If I were to ask students, staff, or administrators how persons of ethnic and religious minorities are treated in the university, I suspect they would immediately point to the existence of cultural groups that have long been established in university culture. Most universities and faculties will have a Tamil Society, a Hindu Students’ Society, a Muslim Majlis, various Christian groupings, and so on. Each will organise various cultural festivals, such as carols for Christmas, Ifthar, etc. At first glance, there appears to be representation and accommodation of ethnic and religious minorities, and this is institutionalised within the university.

But this accommodation is superficial and tokenistic. Against the existence of these various groups, consider the Student Union itself, which formally represents the entire student body. Who do they actually represent? The Student Union in the Faculty of Arts organises Buddhist festivals, pinkamas, and all-night piriths at the beginning of the year, as well as inviting Buddhist monks for Poyas, like Vesak and Poson. The major event of the year for the Student Union is the Sahithya Ulela, for which the Union goes all out: portraits of the greats of Sinhala literature adorn the pillars of the Faculty, together with quotations from their works. The drama festival is a huge part of the Sahithya Ulela, during which hugely popular Sinhala plays are performed.

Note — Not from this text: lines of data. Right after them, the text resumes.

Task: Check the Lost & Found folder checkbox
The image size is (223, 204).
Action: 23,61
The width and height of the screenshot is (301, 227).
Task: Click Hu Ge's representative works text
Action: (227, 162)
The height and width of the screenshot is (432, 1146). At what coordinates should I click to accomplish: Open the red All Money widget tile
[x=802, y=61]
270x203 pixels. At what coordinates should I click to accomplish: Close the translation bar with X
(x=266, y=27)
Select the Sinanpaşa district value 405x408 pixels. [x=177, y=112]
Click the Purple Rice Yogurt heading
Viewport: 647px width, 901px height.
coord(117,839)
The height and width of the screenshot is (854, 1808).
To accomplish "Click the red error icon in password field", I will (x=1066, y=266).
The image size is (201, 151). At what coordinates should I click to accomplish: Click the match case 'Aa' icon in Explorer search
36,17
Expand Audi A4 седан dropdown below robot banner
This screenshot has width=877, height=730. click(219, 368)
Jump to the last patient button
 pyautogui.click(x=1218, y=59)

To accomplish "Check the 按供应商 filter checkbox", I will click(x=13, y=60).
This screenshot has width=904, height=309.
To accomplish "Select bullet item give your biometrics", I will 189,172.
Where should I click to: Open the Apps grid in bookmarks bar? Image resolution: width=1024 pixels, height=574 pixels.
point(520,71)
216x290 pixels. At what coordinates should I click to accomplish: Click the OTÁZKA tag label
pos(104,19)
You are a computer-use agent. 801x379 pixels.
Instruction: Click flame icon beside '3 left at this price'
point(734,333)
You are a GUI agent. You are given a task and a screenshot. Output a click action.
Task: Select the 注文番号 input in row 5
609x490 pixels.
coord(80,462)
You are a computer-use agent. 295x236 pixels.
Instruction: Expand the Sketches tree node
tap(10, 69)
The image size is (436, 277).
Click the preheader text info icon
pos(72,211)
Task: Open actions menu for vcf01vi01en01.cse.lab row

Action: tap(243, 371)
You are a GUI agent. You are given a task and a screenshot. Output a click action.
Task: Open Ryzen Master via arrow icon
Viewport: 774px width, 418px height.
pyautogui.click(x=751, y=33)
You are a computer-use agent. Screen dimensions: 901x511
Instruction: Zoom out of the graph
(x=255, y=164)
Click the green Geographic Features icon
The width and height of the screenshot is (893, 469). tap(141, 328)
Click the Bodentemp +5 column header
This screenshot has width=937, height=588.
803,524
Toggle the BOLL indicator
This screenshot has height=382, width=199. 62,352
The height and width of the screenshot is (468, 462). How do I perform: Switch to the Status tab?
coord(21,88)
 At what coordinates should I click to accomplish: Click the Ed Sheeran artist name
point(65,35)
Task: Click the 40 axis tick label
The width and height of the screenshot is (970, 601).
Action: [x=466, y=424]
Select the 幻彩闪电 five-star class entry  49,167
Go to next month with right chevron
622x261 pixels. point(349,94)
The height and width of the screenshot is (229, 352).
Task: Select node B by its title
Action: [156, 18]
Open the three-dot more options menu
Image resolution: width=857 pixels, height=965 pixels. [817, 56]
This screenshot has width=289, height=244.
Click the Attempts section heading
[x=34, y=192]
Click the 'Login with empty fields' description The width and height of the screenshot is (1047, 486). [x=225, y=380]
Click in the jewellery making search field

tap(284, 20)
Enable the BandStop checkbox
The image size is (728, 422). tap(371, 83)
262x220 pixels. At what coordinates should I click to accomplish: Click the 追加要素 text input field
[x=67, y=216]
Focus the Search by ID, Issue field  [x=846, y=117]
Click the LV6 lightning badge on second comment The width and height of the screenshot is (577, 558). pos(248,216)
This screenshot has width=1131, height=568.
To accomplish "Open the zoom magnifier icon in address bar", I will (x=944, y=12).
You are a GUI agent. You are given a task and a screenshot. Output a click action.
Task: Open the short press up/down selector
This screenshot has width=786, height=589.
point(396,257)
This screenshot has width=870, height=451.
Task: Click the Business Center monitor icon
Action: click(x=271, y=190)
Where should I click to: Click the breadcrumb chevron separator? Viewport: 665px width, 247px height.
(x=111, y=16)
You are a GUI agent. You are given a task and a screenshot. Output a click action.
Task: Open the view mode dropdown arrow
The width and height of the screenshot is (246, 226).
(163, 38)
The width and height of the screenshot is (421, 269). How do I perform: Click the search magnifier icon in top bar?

This is the way things have always been in the university’s framework of majority default and minority tolerance. There are religious and cultural student societies to represent and take care of non-Buddhist and non-Sinhala students, representing deviations from the norm, while the Student Union itself, regardless of its political/ideological tendency, firmly represents and centres Sinhala-Buddhist religious and cultural concerns instead of the diverse student body as a whole. The majority culture is dominant to the point where it is the ubiquitous default, and all minority positions are tokenised into tolerated representations. It is a system and space that privileges my ethnic background, where my presence goes unquestioned, unremarked upon and unmarked.

On the other hand, what discriminations, aggressions, and microaggressions do students and staff of ethnic and religious minorities face in and outside class? What could they tell us, if we could only assure them of the security to openly talk about such things without fear of retaliation? What is our role as academic staff, regardless of discipline, to initiate difficult conversations about inclusion, acceptance, to challenge the biases, prejudices, absences? What microaggressions, hostilities, subtle or overt othering do we as staff and administrators perpetrate? What is the culture that we create in university?

What of the class of Muslim students who were told that they can keep their cultural identity but should wear colourful abayas and hijabs, instead of the dark colours they preferred? What of the Muslim staff member who was requested to come and speak to these students, to present herself as a role model who chose to wear colourful shalwars while covering her head? Is it in any way relevant that these requests were made by a staff member clad in Kandyan sari? Of course, it is: the representation of Sinhala Buddhist culture as the university’s default makes its aesthetics and preferences the standard, which apparently Sinhala individual staff members feel empowered to enforce.

What of the Muslim women students who were stopped at the entrance of the university after the Easter bombings? The security guards told them to wear their hijabs in such a way as to show their ears. Is the university capable of recognising this harassment as harassment? Was this an officially-sanctioned policy that required the security guards to act this way? Or were they merely empowered to perform this harassment in that moment by the long-established practice of treating Sinhala culture, dress, and presentation as normal and default, with all marked minority cultures as suspicious deviations? Would the existence of the Muslim Majlis be sufficient to let these students agree with the common perspective that the university – by policy or practice – does not discriminate on the basis of religious/ethnic grounds? Could these students have gotten away with showing impatience, even a touch of hauteur (as I did when I produced my ID card for inspection) at the guards’ power to remark on their ethnicity, police their attire – in myriad small ways to let them know that their presence in the university space was under surveillance, at the majority’s sufferance?

It is not enough for the university to complacently point at tokenistic student groups as evidence of non-discrimination. Even the simple representation of diversity, at which the university is already failing, would still not be enough: including Tamil-language plays at the Sahithya Ulela and making sure to include the portraits of Tamil and Muslim writers as well is necessary, but far from sufficient. What we need is active anti-discrimination, in both word and deed, to identify these situations and contexts in which staff and students of religious and ethnic minorities in our universities are harassed, othered, and discriminated against every day, and to figure out ways to end those practices and prevent them from recurring, through policy, through education, and through our own efforts as the people who uphold and perpetuate university culture.